Both UV rays and blue light rays can cause damage to your eyes. While the harmful effects of these rays are three times greater in the summer than in the winter, you still run a high risk of sustaining serious eye damage if you do not wear eye protection in the winter months. UV and blue light rays can also damage your eyes on overcast and cloudy days.
While all people are at risk of eye damage from prolonged exposure to the sun, several groups face an increased risk. In particular, children under the age of 10 may sustain serious retinal damage from sun exposure. Their eyes are not able to block as much UV radiation as adult eyes can. As a result, it is extremely important that young children wear eye protection at all times when outside in the sun.
Other groups of people at an above-average risk of eye damage from the sun include:
People with retinal disorders
Cataract surgery patients
People taking medications that increase eye sensitivity to sunlight
People with lighter-pigmented eyes
UV radiation is a component of solar radiation, but it can also be given off by artificial sources like welding machines, tanning beds and lasers. Most are aware of the harm UV radiation can do to the skin, but many may not realize that exposure to UV radiation can harm the eyes or that other components of solar radiation can also affect vision.

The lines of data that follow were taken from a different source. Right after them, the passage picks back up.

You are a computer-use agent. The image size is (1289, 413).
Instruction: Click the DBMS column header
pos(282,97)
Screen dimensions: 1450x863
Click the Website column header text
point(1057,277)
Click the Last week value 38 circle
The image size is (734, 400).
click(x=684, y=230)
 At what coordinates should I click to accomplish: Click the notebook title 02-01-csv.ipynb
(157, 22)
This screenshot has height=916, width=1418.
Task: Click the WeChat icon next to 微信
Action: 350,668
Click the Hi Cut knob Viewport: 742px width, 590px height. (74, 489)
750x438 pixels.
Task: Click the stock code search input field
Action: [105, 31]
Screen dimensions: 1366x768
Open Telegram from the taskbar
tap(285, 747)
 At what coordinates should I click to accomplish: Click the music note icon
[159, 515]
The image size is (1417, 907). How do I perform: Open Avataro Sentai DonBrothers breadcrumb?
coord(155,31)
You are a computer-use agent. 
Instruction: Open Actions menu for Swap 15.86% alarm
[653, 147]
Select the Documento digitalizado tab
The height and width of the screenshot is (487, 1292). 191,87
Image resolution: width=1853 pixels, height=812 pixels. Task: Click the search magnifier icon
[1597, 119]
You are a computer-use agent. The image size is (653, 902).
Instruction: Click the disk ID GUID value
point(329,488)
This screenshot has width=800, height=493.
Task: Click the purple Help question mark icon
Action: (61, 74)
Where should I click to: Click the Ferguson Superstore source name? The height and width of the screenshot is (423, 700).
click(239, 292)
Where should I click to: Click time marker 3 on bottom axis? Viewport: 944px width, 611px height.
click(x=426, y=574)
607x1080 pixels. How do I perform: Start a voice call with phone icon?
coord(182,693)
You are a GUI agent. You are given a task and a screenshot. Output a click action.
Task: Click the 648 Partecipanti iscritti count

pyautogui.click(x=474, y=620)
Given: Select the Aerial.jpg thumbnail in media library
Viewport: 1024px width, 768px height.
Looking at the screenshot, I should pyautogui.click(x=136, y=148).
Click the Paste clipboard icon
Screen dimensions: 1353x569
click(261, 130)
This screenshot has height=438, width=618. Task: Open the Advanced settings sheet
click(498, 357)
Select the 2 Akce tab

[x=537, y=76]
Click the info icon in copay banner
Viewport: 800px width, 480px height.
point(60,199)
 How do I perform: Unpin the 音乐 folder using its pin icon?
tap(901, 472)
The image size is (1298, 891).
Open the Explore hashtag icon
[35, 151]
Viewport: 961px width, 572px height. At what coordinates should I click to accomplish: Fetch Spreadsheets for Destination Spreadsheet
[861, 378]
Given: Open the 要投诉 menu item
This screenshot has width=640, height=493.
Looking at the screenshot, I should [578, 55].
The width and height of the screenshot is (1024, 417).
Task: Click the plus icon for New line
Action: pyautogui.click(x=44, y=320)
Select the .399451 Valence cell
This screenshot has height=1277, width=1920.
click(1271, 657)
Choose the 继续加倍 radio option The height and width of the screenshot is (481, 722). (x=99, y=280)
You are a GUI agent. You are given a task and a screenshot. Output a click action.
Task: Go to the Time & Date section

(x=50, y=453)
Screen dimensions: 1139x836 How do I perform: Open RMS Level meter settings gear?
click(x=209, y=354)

Eye damage from the sun is cumulative over the course of your life. The more you are exposed to sunlight, the more likely you are to suffer permanent damage to your eyes. Therefore, it is important to always wear eye protection whenever you are outside during the day. Studies have shown that UV rays are strongest between 10 a.m. and 4 p.m., so it is especially important to protect your eyes during these hours.
The best way to protect your eyes is to wear sunglasses. However, not all sunglasses will provide you with equal protection from UV and blue light rays. For maximum protection, you should look for sunglasses that:
Block 99-100 percent of UVA and UVB rays
Block blue light rays
Contain large lenses that fit close to your eyes
Also, certain contact lenses can provide additional UV protection.
Wear a hat or cap with a wide brim when outdoors.
Don't forget protection for children and teenagers. They typically spend more time in the sun than adults. Scientific studies and research have shown that exposure to small amounts of UV radiation over a period of many years increases the chance of developing a cataract and may cause damage to the retina, a nerve-rich lining of the eye that is used for seeing. Additionally, chronic exposure to shorter wavelength visible light (i.e. blue and violet light) may also be harmful to the retina.
Be sure to see your doctor of optometry at least every two years for a comprehensive eye examination. It is a good way to monitor your eye health, maintain good vision and keep track of your solar radiation protection needs as well as new advances in eye protection.